Although I have had that occur to me, I should also state that when it comes to long-distance highway riding, I would rather be on the road with lots of truck drivers than the same amount of typical drivers in an SUV.  Professional truck drivers are prone to human errors like the rest of us, but in my experience, they are the most courteous and certainly the most experienced motorists out there.


So, how do you differentiate a Motorcycle Hate Crime from mere incompetence and/or inattentiveness from a driver?

Perhaps most of the time one cannot readily tell the difference.

However, in the example above, if someone deliberately and suddenly moves into your lane, when you are just forward of their vehicle, and you are clearly in their line of site, there exists a higher likelihood that the event was not simply inattentiveness.

On the opposite end of the Motorcycle Hate Crime spectrum, I recall an incident when I got a flat tire in the rural Deep South and managed to limp my motorcycle into the only gas station, or commercial entity of any sort, within miles.

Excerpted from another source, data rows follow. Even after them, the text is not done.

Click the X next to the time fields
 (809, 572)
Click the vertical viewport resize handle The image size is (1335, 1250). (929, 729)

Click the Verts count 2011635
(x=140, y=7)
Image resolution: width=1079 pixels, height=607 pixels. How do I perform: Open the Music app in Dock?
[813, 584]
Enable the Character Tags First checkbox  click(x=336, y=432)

There were no motorists or other visitors at this gas station (which, by the way, looked rundown enough that I was uncertain it was actually an operating business). 

Anyway, I walked into the office and there was a guy with feet on the desk who would not look at me or talk to me or even acknowledge my presence. 

Had it not been for my persistence in inquiring about the location of an air compressor, I may never have inspired a slight hand gesture from this guy pointing towards the service bay, which further surprised me to find another human being quietly poking around under some car’s hood. 

Arguably, the guy may have been so blatantly resentful of my presence because of other reasons, but certainly, it was clear that I was a motorcyclist a long way from home.  Regardless, even if it was a Motorcycle Hate Crime, who cares?  Nothing was harmed.

As a rider, the only true threat is from some other motorist who is attempting to harm you because you are on a motorcycle.  And when it comes down to the nitty gritty, a rider is more likely to be injured by inattentive drivers pulling into your right of way than someone deliberately out to get you.


So what’s the solution?

In my opinion, there are three principle points of defense:

  1. Being a highly-alert ghost rider
  2. Wearing protective gear
  3. Safety training and gaining real-world experience


A rider who presumes he/she is an invisible ghost gliding through traffic has to be HIGHLY ALERT to the fact that someone is going to cut him/her off because THEY CAN”T SEE YOU.  In other words, by always presuming other drivers don’t know you’re there you are forced to take more responsibility for where you are and what your are doing at all times.  This can also help you respond instantly and intelligently to avoid a physical encounter, or at best diminish it as much as possible, because you are already expecting it.


Attendant to that, wearing fully protective motorcycle gear can make a big difference when things turn ugly (good gear has saved my life more than once while getting slammed to the ground after a mishap).


There is no substitute for experience.  The more miles you get under your belt, particularly miles that are gained with good riding habits, the more confident you will be in stressful circumstances.  In addition, professional motorcycle training can help ensure that your riding habits are geared towards bolstering your long-term survival.

Regardless of whether or not you ever are on the receiving end of a Motorcycle Hate Crime, it won’t take too long before you ARE on the receiving end of a motorcycle safety threat due to careless and/or inattentive drivers.  It’s up to you to be prepared.